EXCERTO DO DOCUMENTO:
•••••

Esse, como explicam ao Observador, é um dos principais problemas do atual momento das águias. No final da última temporada, que terminou com o Benfica na segunda posição e a ter como único momento alto da época a conquista da Supertaça em agosto frente ao FC Porto (entre uma presença falhada na fase de grupos da Liga dos Campeões, atenuada com a subida ao terceiro lugar na última jornada), a contestação a Roger Schmidt já se fazia sentir. Rui Costa, que sabe melhor do que ninguém o que é preciso para ganhar, tinha uma de duas opções: segurar o alemão, acreditando que o trabalho na mudança de paradigma do futebol dos encarnados tinha resultado no primeiro ano e que a segunda época foi circunstancial, ou deixar cair o germânico. Foi pela primeira. Mais do que isso, “colou” em demasia a sua imagem a essa mesma defesa.

•••••

TAREFA DO EXERCÍCIO: Transcreva do texto sobre o Benfica o trecho entre "Esse, como explicam" e "essa mesma defesa.", inclusive. Os registos não têm qualquer papel nisto.

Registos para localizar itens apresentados

•••••

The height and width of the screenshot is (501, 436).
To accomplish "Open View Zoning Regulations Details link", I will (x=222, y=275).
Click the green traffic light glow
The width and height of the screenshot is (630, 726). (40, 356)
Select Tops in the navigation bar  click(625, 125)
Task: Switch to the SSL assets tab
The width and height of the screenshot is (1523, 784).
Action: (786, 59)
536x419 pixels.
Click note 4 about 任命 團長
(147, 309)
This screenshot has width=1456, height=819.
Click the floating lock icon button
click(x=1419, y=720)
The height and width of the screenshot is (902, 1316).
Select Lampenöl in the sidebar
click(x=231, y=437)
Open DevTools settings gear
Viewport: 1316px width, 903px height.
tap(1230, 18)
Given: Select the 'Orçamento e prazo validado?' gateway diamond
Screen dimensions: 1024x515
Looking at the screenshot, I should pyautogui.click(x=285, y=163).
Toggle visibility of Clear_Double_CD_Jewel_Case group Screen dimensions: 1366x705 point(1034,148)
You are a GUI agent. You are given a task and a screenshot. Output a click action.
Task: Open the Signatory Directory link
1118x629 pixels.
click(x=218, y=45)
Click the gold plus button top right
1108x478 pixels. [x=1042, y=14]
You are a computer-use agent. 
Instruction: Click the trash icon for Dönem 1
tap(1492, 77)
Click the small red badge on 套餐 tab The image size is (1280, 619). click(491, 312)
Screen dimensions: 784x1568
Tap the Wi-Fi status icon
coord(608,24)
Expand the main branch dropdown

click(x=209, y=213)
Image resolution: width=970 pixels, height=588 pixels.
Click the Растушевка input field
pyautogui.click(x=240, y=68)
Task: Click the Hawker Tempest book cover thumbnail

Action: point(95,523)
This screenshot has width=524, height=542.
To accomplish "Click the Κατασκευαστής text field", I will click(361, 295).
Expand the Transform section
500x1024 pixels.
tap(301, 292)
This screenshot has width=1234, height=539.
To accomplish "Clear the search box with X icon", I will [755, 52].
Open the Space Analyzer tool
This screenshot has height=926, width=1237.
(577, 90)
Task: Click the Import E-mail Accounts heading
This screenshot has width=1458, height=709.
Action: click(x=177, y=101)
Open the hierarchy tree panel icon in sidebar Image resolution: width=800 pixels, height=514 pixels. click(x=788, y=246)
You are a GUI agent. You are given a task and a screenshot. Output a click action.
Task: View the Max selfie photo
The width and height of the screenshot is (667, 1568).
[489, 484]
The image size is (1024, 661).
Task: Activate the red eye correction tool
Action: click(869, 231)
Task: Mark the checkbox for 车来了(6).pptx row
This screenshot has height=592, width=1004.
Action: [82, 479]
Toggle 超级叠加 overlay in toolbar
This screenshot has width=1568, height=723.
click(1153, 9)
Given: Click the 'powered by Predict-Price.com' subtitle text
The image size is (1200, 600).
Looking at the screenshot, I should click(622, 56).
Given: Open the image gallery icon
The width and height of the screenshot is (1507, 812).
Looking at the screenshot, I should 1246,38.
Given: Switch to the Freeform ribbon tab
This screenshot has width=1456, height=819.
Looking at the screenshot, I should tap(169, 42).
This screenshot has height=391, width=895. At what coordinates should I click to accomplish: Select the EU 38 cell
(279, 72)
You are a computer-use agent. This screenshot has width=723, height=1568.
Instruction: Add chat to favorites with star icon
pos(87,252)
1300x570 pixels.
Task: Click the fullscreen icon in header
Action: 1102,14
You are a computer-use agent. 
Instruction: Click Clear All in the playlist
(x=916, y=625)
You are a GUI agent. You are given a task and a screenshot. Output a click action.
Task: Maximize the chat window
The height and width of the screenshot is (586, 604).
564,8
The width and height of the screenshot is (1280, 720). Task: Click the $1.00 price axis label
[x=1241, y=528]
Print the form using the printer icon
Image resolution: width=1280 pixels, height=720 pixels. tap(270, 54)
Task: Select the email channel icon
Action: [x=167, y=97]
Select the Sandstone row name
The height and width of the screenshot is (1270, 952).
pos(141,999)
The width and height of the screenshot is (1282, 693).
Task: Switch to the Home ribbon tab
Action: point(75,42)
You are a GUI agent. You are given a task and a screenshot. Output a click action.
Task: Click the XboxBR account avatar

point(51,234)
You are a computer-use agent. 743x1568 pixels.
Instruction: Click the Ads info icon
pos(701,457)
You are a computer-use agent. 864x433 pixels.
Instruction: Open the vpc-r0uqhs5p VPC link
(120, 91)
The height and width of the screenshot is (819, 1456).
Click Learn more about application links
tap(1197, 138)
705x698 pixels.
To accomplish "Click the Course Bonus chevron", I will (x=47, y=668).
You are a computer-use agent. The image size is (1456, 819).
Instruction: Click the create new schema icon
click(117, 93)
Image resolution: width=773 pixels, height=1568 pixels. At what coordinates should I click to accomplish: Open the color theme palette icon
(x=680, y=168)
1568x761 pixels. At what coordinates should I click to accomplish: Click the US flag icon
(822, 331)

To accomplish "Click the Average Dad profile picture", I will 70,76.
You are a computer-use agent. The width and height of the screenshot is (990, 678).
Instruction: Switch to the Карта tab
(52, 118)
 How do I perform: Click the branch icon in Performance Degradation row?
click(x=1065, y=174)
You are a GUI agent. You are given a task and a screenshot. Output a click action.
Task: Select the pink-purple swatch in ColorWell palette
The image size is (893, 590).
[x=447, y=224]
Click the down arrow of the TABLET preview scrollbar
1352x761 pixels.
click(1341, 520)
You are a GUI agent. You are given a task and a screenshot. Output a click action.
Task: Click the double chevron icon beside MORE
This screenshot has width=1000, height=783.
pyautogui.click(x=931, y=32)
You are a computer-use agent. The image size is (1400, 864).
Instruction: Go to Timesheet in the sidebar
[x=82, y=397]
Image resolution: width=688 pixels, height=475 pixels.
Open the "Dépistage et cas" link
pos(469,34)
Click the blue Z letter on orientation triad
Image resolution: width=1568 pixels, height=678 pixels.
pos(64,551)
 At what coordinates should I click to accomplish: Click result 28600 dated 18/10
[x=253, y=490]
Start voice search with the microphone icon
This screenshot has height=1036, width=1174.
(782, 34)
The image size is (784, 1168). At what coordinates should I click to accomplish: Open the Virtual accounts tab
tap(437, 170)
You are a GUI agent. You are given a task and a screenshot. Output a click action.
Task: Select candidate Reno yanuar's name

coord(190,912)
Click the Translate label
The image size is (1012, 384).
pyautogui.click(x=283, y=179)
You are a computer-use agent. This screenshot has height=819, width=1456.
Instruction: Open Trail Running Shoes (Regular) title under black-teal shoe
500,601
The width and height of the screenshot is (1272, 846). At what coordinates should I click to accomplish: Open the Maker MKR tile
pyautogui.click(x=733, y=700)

•••••

RESPOSTA ABAIXO:
Esse, como explicam ao Observador, é um dos principais problemas do atual momento das águias. No final da última temporada, que terminou com o Benfica na segunda posição e a ter como único momento alto da época a conquista da Supertaça em agosto frente ao FC Porto (entre uma presença falhada na fase de grupos da Liga dos Campeões, atenuada com a subida ao terceiro lugar na última jornada), a contestação a Roger Schmidt já se fazia sentir. Rui Costa, que sabe melhor do que ninguém o que é preciso para ganhar, tinha uma de duas opções: segurar o alemão, acreditando que o trabalho na mudança de paradigma do futebol dos encarnados tinha resultado no primeiro ano e que a segunda época foi circunstancial, ou deixar cair o germânico. Foi pela primeira. Mais do que isso, “colou” em demasia a sua imagem a essa mesma defesa.